The legs that moved across the stage were the same ones that carried her out of hell, and every performance was a declaration of independence.
The cost was Ike Turner. They performed together, they recorded together, and behind the scenes he beat her, controlled her, and nearly broke her. She left him in 1976 with nothing but her name and the conviction that the music belonged to her, not him. The price of exit was years of playing small clubs and cabarets, rebuilding a career that should never have had to be rebuilt. She kept working because there was no other option -- the sweat was real, the damage was real, and the comeback was the most American story she could tell. She walked away from everything and started from zero at an age when most careers are winding down, and the resilience was the point.
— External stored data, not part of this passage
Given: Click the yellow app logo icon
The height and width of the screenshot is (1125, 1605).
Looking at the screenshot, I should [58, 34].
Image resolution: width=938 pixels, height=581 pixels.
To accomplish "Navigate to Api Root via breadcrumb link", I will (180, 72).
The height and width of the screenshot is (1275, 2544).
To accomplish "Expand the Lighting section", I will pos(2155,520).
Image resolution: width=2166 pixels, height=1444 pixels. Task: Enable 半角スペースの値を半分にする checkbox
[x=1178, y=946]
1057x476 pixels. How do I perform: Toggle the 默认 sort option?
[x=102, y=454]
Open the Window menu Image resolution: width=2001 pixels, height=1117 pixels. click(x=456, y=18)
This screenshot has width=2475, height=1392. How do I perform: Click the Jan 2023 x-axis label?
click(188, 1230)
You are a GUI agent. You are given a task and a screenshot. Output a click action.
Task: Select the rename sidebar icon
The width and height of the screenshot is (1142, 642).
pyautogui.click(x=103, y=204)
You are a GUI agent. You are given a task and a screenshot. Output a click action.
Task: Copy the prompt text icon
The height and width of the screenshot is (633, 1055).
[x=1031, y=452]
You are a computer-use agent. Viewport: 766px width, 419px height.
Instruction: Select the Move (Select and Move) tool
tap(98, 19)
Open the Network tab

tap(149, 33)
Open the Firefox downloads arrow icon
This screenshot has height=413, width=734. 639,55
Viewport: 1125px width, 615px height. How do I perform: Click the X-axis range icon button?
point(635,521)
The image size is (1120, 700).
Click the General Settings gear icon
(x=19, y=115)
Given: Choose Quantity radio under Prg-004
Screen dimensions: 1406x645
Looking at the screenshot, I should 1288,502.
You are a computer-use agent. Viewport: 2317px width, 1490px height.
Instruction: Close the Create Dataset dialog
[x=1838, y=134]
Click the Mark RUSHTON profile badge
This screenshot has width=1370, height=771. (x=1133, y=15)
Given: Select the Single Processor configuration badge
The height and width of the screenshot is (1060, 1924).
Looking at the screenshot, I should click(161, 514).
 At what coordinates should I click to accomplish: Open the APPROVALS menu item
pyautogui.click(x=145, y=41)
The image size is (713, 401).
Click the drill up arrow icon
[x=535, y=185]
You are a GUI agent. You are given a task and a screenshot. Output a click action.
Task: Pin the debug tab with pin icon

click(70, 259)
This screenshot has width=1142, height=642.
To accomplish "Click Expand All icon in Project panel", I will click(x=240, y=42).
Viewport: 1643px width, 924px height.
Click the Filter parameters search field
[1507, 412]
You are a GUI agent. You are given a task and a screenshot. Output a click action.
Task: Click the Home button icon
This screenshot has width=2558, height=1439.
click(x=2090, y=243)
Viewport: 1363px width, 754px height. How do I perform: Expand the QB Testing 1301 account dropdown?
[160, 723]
"What's Love Got to Do With It" is the one. That synth opening, the world-weary vocal, the question that became an anthem for anyone who had been hurt enough to stop believing in fairy tales -- it hit number one in 1984 and turned Tina Turner into a global phenomenon at age forty-four. The album "Private Dancer 0:30" sold millions, and suddenly the industry that had written her off was scrambling for a piece of what she had always been. She won Grammys, sold out arenas, and did it all on her own terms.

The voice that Ike tried to control became the thing that freed her. The energy of her live shows was legendary because she had something to prove every single night, and she proved it with every note.
Tina Turner died in 2023 in Kusnacht, Switzerland, but the arc of her life is the blueprint for every artist who has ever had to rebuild from rubble. She showed that a second act could be bigger than the first, that survival was its own kind of victory, and that a woman from Nutbush could become the biggest touring act in the world. The pocket she occupied in the eighties was wider and deeper than anything she had access to with Ike. She didn't just overcome -- she became the one, and that's the legacy, the mothership, what happens when a voice refuses to be silenced.
Tina Turner was profiled in the documentary, What's Love Got to Do with It, in 1993.